9.Geography - Genetics
Abdellaoui, Abdel, David Hugh-Jones, Loic Yengo, Kathryn E. Kemper, Michel G. Nivard, Laura Veul, Yan Holtz, Brendan P. Zietsch, Timothy M. Frayling, Naomi R. Wray, Jian Yang, Karin J. H. Verweij, and Peter M. Visscher. 2019. “Genetic Correlates of Social Stratification in Great Britain.” Nature Human Behaviour 3(12):1332–42.

またゲノムである。UK biobankのデータを用いて、さまざまなポリジェニックスコアの地理的分布を見た論文。ゲノムの強いところは、基本的に生まれた時点でフィックスしているので(メチル化によるゲノムの変化という例外はあるが)、逆因果を考える必要がない点がある。分析の結果、33の表現型のうち21が地理的に有意なばらつきを示していて、特に教育年数のポリジェニックスコアによる分布が最も分布が地理によって異なっていた。特に、鉱山地域といった産業が衰退した地域ほど、ポリジェニックスコアが低い集団が集中している。もともと、高学歴層ほど機会を求めて地方から都市部に移動しやすいというのは、移動研究で頻繁に指摘されてきたことだが、それは高い学歴をもつ人の観察されないような特徴(リスク選好やインテリジェンス)が移動と学歴の関連を生み出している可能性を示唆してきた。この分析結果は、この仮説を支持するものであり、環境(この場合は地域の経済的な機会)とゲノムのインタラクションによる移動の発生、という文脈に位置付けられるだろう。余談だが、このトピックは非常にポリティカリーインコレクトな問いにつながる可能性がある。というのも、イギリスにしろ、アメリカにしろ、現在の政治的指導者を支持するような人は、人が都市に移動していったような地域の出身に住む傾向にあるからだ。

10.Geography - Eviction
Humphries, John Eric, Nicholas S. Mader, and Daniel I. Tannenbaum. 2019. “Does Eviction Cause Poverty? Quasi-Experimental Evidence from Cook County, IL.” NBER Working Paper No. 26139 1–47.

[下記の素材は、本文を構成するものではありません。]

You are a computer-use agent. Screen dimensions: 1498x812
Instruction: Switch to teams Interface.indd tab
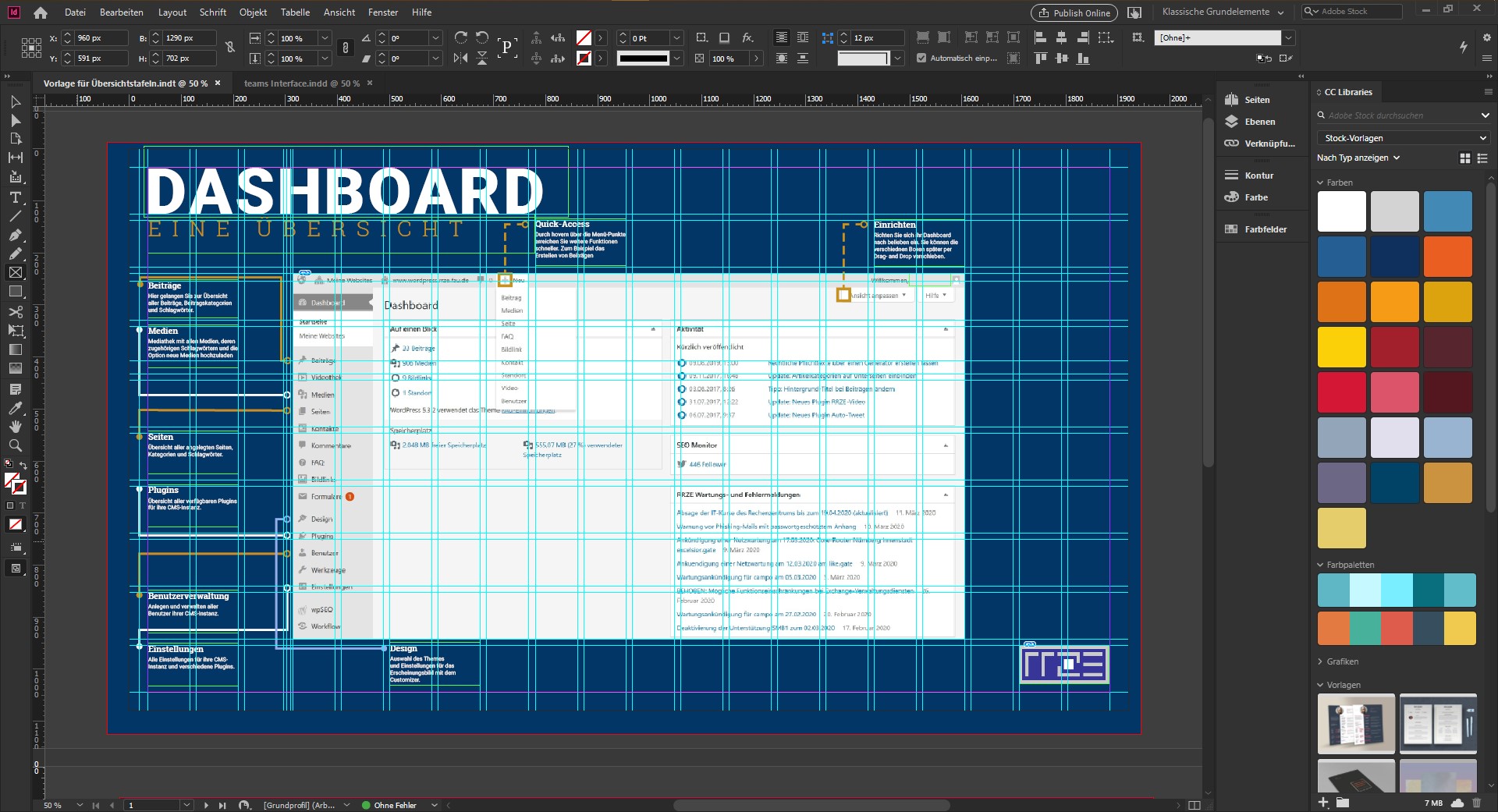click(x=301, y=83)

プリンストンの社会学者マット・デスモンドの一連の研究によって、アメリカでは年間200万件におよぶ住居の強制退去(eviction)が行われており、これが貧困の結果だけではなく、さらなる貧困を生む可能性が指摘されてきた。しかし、因果推論にうるさい経済学者に言わせると、evictionがその後のネガティブなアウトカムに対して因果的に効果があるのかは、まだ正確に検討されていない。なぜなら、eviction自体が貧困の結果生じるものであり、これは典型的なセレクションの問題になるからだ。筆者らはイリノイ州のクック・カウンティの17年に及ぶevictionレコードのデータを分析して、evictionがその後のアウトカムに与える因果効果を検討している。DIDとIVを用いた分析の結果、記述的には存在したevictionとその後のクレジットスコアの関連は(300-850のレンジのスコアで、evictedされた人とそうでない人の間には100の差があった)、有意だが非常に小さなもの(an eviction has almost no effect on credit score)になることがわかった(DiDではクレジットスコアでおよそ2ポイント程度)。

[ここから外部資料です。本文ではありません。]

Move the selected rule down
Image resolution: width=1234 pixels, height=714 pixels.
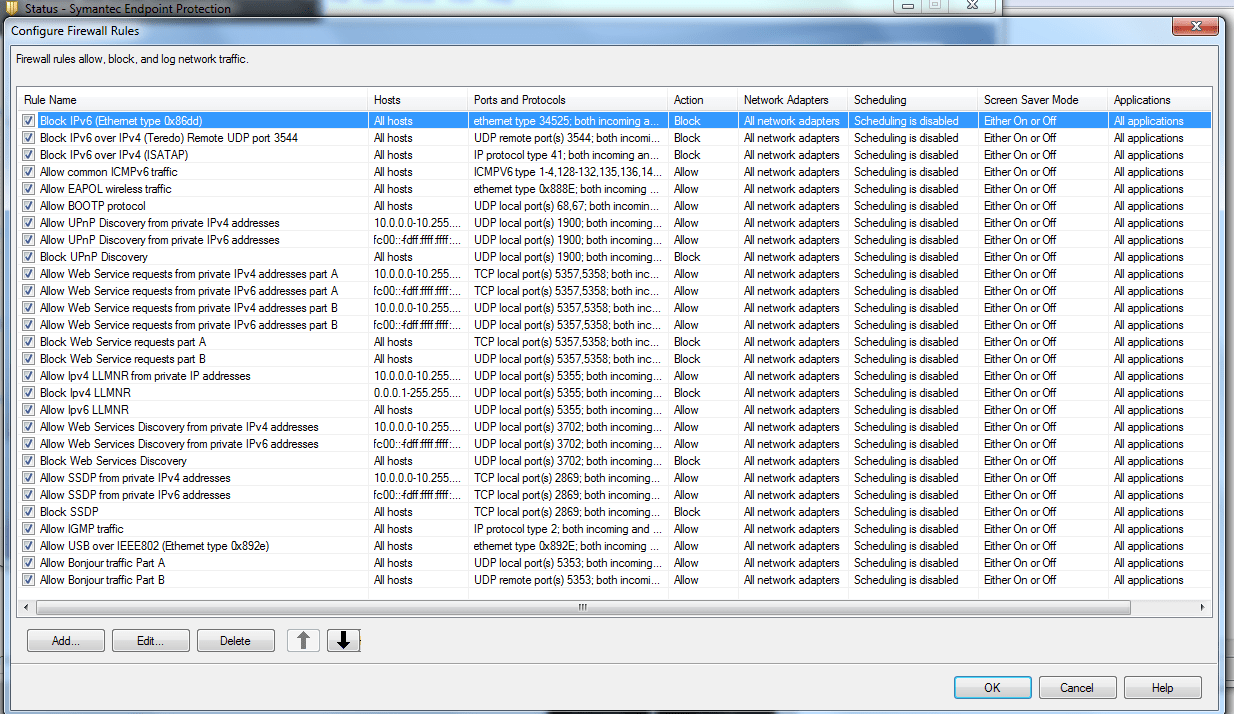pos(343,639)
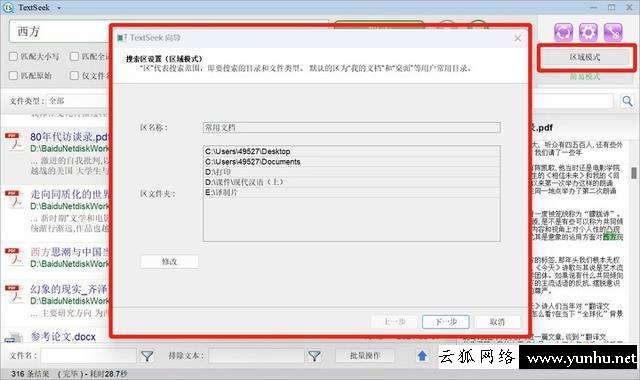640x380 pixels.
Task: Click the purple heart icon at top right
Action: tap(563, 32)
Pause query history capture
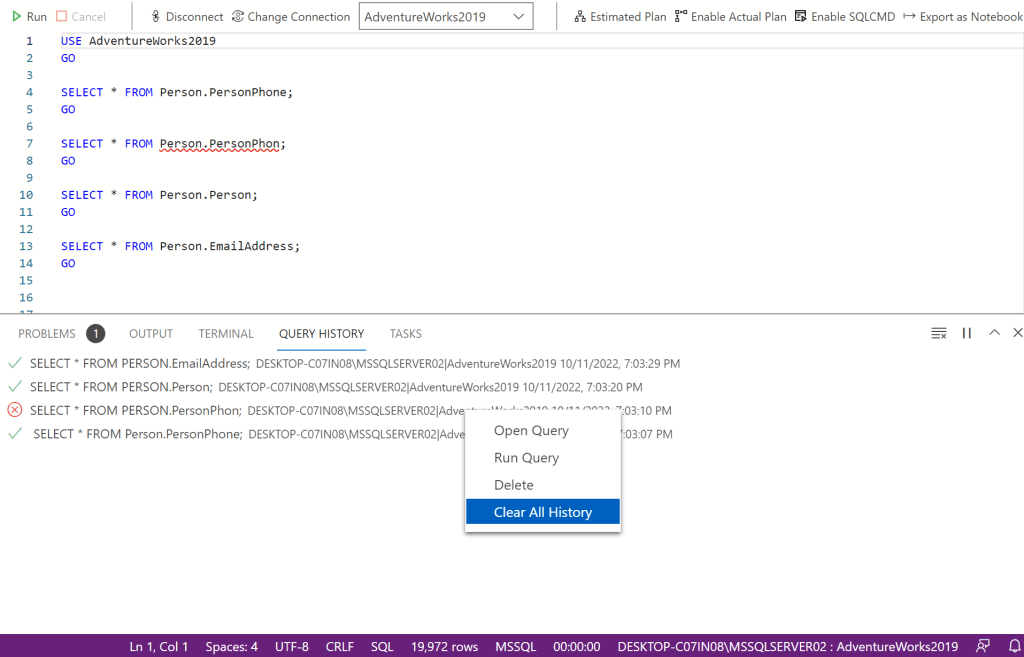 click(967, 333)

プリンストンの社会学部には全米のevictionデータベースを作成しているラボがあるが、この結果はラボのメンバーには少し衝撃的に受け止められている。確かに、evictionがその後の経済的なアウトカムにほとんど影響しないというのはやや信じがたい。今後多くの追試が行われると考えられるが、ある同僚によれば、分析対象がイリノイ州シカゴであり、この地域の貧困の文脈を考えると、evictionが効果を持たない可能性は理解できるという。転じて、外的妥当性について考える際にも重要な研究になるかもしれない。